CF 11C - How Many Squares?

We are given a binary grid. A valid object is not a filled square, it is only the border of a square drawn with 1s. Every cell not belonging to the border must be 0.

CF 11C - How Many Squares?

Rating: 2200
Tags: implementation
Solve time: 2m 42s
Verified: yes

Solution

Problem Understanding

We are given a binary grid. A valid object is not a filled square, it is only the border of a square drawn with 1s. Every cell not belonging to the border must be 0.

The problem asks us to count two kinds of squares.

The first kind is axis-aligned. Its sides are horizontal and vertical, exactly like a normal square in a matrix.

The second kind is rotated by 45 degrees. In matrix coordinates it looks like a diamond.

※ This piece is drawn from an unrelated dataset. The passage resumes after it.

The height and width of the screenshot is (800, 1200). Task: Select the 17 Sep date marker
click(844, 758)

There is one extra restriction that changes the problem completely. A valid square must be isolated. Any 1 that does not belong to the square is forbidden from touching the square, even diagonally. So every neighboring cell around the border must be 0, unless that neighbor is also part of the same square.

The grid dimensions are at most 250 × 250, but the total input size across all test cases is at most 10^6. This means an O(n^4) or O(n^5) solution is hopeless. A single 250 × 250 grid already has roughly 6 × 10^4 cells. Enumerating all possible squares and scanning their borders cell by cell would easily reach billions of operations.

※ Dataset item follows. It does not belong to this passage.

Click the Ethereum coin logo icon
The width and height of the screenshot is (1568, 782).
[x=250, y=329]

The target complexity should stay near linear or quadratic in the number of cells, possibly with a small constant factor.

The tricky part is not detecting squares themselves. The real difficulty is verifying the isolation condition correctly.

Consider this example:

111
101
111

This is one valid axis-aligned square. The center 0 is allowed because only the border matters.

Now look at this:

1110
1011
1110
0000

A careless solution might count the 3 × 3 border on the left. But the extra 1 at (1,3) touches the square diagonally, so the answer is actually 0.

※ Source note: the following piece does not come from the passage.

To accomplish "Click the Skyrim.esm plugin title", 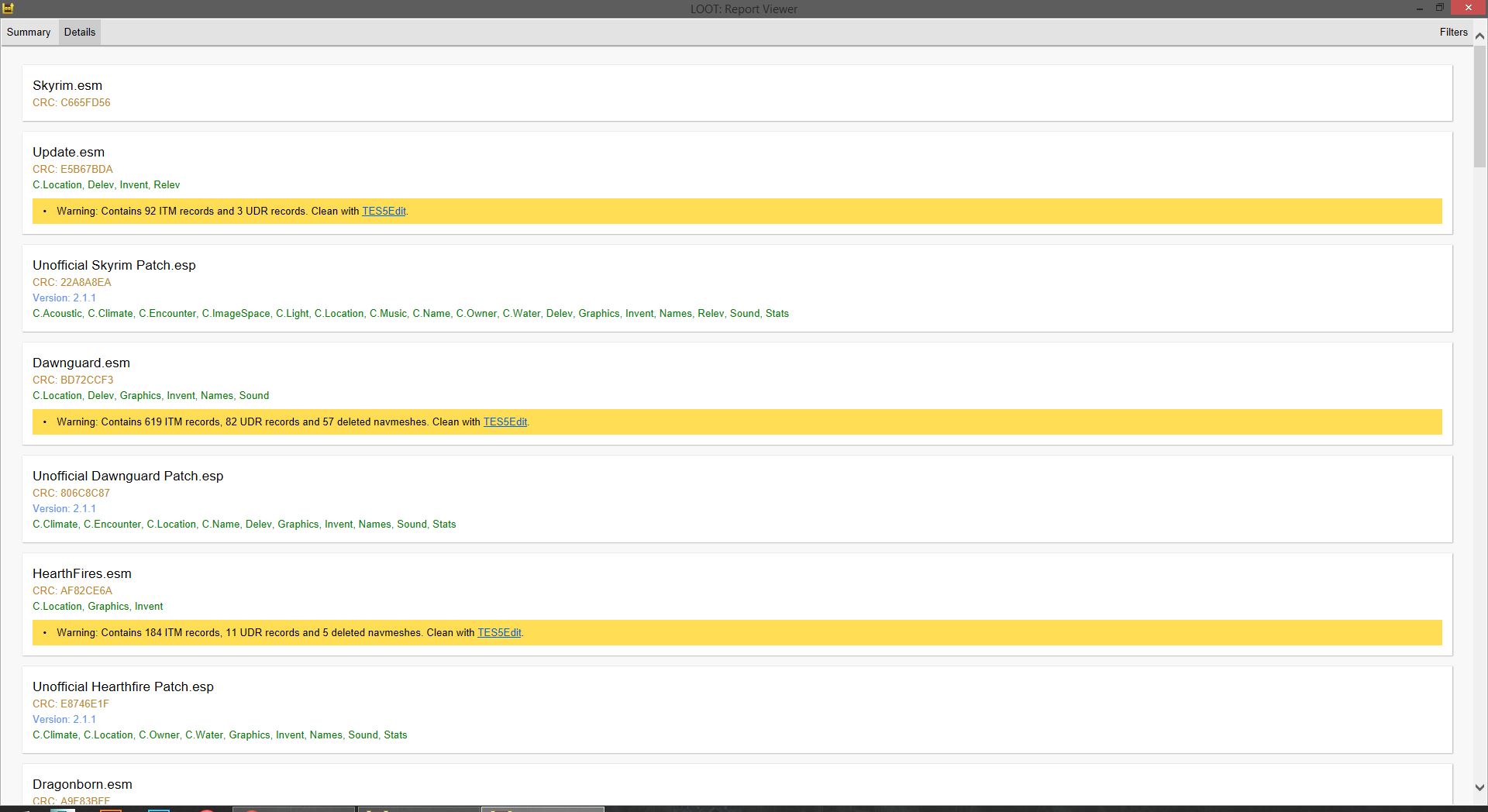I will pyautogui.click(x=67, y=85).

Rotated squares introduce another source of mistakes:

00100
01010
00100

This is a valid diamond. But if we add a single adjacent 1:

00100
01110
00100

the diamond becomes invalid because the side cells touch the shape.

Another subtle case is overlapping borders. Suppose two squares share some cells. Neither one is valid, because every border cell would then have foreign neighboring 1s`.

The safest way to think about the condition is this: every connected component of 1s must itself be exactly one square border and nothing else.

Approaches

The brute-force idea is straightforward. Enumerate every possible square, check whether all required border cells are 1, check whether all other nearby cells are 0, and count the valid ones.

For axis-aligned squares, there are O(n^2 m^2) possible rectangles, and we only keep those with equal side lengths. Verifying one square naively costs O(k) where k is the side length. The worst case becomes roughly O(n^5).

Rotated squares are even worse because their geometry is less convenient. Enumerating all centers and radii still leads to scanning many border cells repeatedly.

The brute-force method works logically because the definition is local and explicit. If we check every border cell and every neighboring cell, correctness is immediate. The problem is the amount of repeated work. Nearby candidate squares reuse almost the same information again and again.

The key observation is that the isolation condition completely characterizes connected components.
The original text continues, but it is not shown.